Clean cabins play an important part in life on board, sometimes for reasons quite unexpected. Here are a few reasons why cruise ship crew need to clean their cabins.
Safety
On ships, safety comes first. Every cabin – whether a guest stateroom or crew cabin – is required to have certain safety items such as life jackets for every resident. These need to be accessible at all times.
Cabin inspectors do regular check ups and crew will be pulled up if anything is found obstructing access to safety items. Crew are also prohibited from cooking in their cabins as this poses a safety hazard. So any sign of a hot plate or other heating instrument and it could mean trouble. No food is allowed from the mess back to the cabins either. You must eat in the areas designated for the purpose.
To avoid disease
Cleanliness and hygiene is of utmost importance on board a cruise ship. Due to close living quarters, it is extremely easy for contagious diseases to spread rapidly and turn into an epidemic.
It is best to keep any eating or snacking out of cabin areas as this might create problems with your superiors. Even the slightest bit of food could invite cockroaches, flies or even microscopic germs that can cause disease.

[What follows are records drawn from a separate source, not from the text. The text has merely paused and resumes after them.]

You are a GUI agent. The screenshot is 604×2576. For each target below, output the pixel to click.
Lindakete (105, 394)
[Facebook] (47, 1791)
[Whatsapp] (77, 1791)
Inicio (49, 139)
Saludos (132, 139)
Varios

Cleaning up after yourself is also important. Remove any food crumbs that may have caught onto your clothes and dispose them properly. Wash your clothes and linen regularly. A clean room is also less likely to trigger any allergies from dust mites.
To stay organised
It might take something to believe this, but putting effort into cleaning your room can make you more organised or efficient with your work. Right off the bat, you will spend less time getting ready for work since everything will already be in place.
You will start to put things away as soon as you are done with them, instead of waiting to clean up at a specific time. This gets transferred, often unknowingly, to your work space, where you will return items to the place you found them in. Everyone doing this helps the ship run like well-oiled machinery.
Illusion of space
A clean room makes your room seem bigger. It is well-known that cruise ship crew cabins are fairly small as space is minimal. With a mess, it will feel smaller and more cramped, which can make people irritable. A neat room will do just the opposite.
Positive mindset
Even as small a chore as making your bed can help you feel uplifted. An Indiana University study showed that clearing up your room can help you organise your thoughts. It can even leave you with feelings of pride and happiness that stem from a sense of accomplishment.
Happy cabin mates
It is the responsibility of all in the room to share the task of cleaning it. If everyone does their bit on time, there is less likely to be conflict over messy spaces. After all, both cabin mates will be pulled up by the inspector if the place is out of order.
You can share responsibility by dividing tasks fairly – each person does a specific set of jobs and swaps with the other every day or week. Or cabin mates sometimes get together and pay another crew member to do it for them.